Compatibility (rename)

  • pip install voyager-index users: install colsearch instead. Legacy distribution stops at 0.1.6.
  • import voyager_index keeps working in 0.1.7 via a thin shim that emits a single DeprecationWarning and eagerly aliases every voyager_index.X.Y submodule to the canonical colsearch.X.Y module in sys.modules so isinstance and enum identity continue to hold. Removed in 0.2.0.
  • voyager-index-server console script aliased to colsearch-server for the 0.1.x cycle, removed in 0.2.0.
  • VOYAGER_INDEX_PATH env var still honoured but emits a deprecation warning. Migrate to COLSEARCH_INDEX_PATH.
  • VOYAGER_BENCH_CPU_TIME_BUDGET_S is honoured; COLSEARCH_BENCH_CPU_TIME_BUDGET_S is the new canonical name.
  • Other VOYAGER_* env vars (VOYAGER_RROQ158_N_THREADS, VOYAGER_RROQ158_USE_B1_FUSED) are unchanged in 0.1.7 to avoid breaking ops scripts.
  • Docker image: latence/colsearch (was latence/voyager-zero); reference Dockerfile builds colsearch:latest.
  • Kubernetes manifests under deploy/k8s/ ship the new colsearch namespace and labels — adjust your overlays.

Native packages

The native crates (latence-shard-engine, latence-solver) are versioned independently of the root colsearch package and only need a republish when their Rust source changes. 0.1.7 is a metadata-only change for them; the published wheels stay at 0.1.6.

Provenance

Historical artefacts under reports/, validation-reports/, research/, notebooks/, and benchmarks/_smoke_*.py / benchmarks/_diag_*.py retain their original voyager-index 0.1.x labels and SHAs. Run identifiers in reports/fast_plaid_head_to_head/results_v7.jsonl (e.g. voyager_fp16, voyager_rroq158_gs128) and the corresponding benchmarks/fast_plaid_head_to_head.py --libraries flags are kept stable so historical JSONL stays readable; they map 1:1 to the colsearch fp16 / rroq158_gs128 lanes.

Install

pip install colsearch

Migrating from voyager-index:

pip uninstall voyager-index
pip install colsearch
# `import voyager_index` keeps working until 0.2.0; update to `import colsearch` at your leisure.
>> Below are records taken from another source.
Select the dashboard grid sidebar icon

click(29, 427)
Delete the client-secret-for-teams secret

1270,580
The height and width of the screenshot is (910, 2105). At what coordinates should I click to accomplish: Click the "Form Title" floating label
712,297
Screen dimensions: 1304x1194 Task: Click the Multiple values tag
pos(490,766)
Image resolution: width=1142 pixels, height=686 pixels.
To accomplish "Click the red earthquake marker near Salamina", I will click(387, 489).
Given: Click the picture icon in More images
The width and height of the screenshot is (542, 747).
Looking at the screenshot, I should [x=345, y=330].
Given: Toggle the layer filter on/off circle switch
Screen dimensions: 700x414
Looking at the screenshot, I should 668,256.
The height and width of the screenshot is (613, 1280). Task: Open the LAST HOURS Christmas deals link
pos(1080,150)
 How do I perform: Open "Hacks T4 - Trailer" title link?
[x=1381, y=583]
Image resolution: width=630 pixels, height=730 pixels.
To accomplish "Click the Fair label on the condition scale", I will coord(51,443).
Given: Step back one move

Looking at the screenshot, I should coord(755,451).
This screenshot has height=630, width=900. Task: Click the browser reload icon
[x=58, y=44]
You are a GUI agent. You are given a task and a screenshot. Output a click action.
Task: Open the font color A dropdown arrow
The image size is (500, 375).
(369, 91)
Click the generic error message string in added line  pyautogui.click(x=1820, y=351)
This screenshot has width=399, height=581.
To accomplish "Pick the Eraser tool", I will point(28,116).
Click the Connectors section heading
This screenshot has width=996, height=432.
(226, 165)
See the full CHANGELOG.md entry for 0.1.7.

0.1.6 — RROQ158 SOTA Default at group_size=128

20 Apr 14:33
b3de46f

Choose a tag to compare

This release promotes the dim-aware Rroq158Config(group_size=128) lane to
the build-time default for newly created RROQ158 indexes — closing the
production-validation arc started in 0.1.5 (Phase 7 / Phase 8).

Highlights

  • ~13% smaller per-token storage (~40 vs ~46 bytes/token at dim=128;
    ~6.4× smaller than fp16, up from ~5.5×).
  • CPU p95 ~10–30% faster on the BEIR-6 mean (one fewer scale load per
    group in the popcount kernel; nfcorpus −22%, scifact −15%, scidocs −10%,
    fiqa within +2% noise).
  • NDCG@10 within ±0.005 of the previous gs=32 baseline; per-dataset
    mean Δ vs gs=32 across BEIR-6 = +0.0006 — Pareto-equal in quality
    while delivering smaller storage AND lower-or-equal CPU p95 on every
    dataset measured.
  • Dim-aware fallback _resolve_group_size(requested, dim)
    transparently steps down to gs=64 / gs=32 (with a log warning) on
    production corpora whose token dim is not divisible by 128, so the new
    default works on dim=64 / 96 / 128 / 160 alike without caller changes.

Headline BEIR-6 averages (rroq158 gs=128 default)

Codec NDCG@10 R@100 GPU p95 (ms) CPU p95 (ms)
fp16 (baseline) 0.5206 0.7360 4.0 (1.00×) 103 (1.00×)
rroq158 (gs=128, default) 0.5069 0.7298 4.8 (1.20×) 310 (3.00×)
rroq158 (gs=32) 0.5063 0.7282 4.8 (1.20×) 325 (3.15×)
rroq4_riem 0.5158 0.7345 8.5 (2.13×) 580 (5.63×)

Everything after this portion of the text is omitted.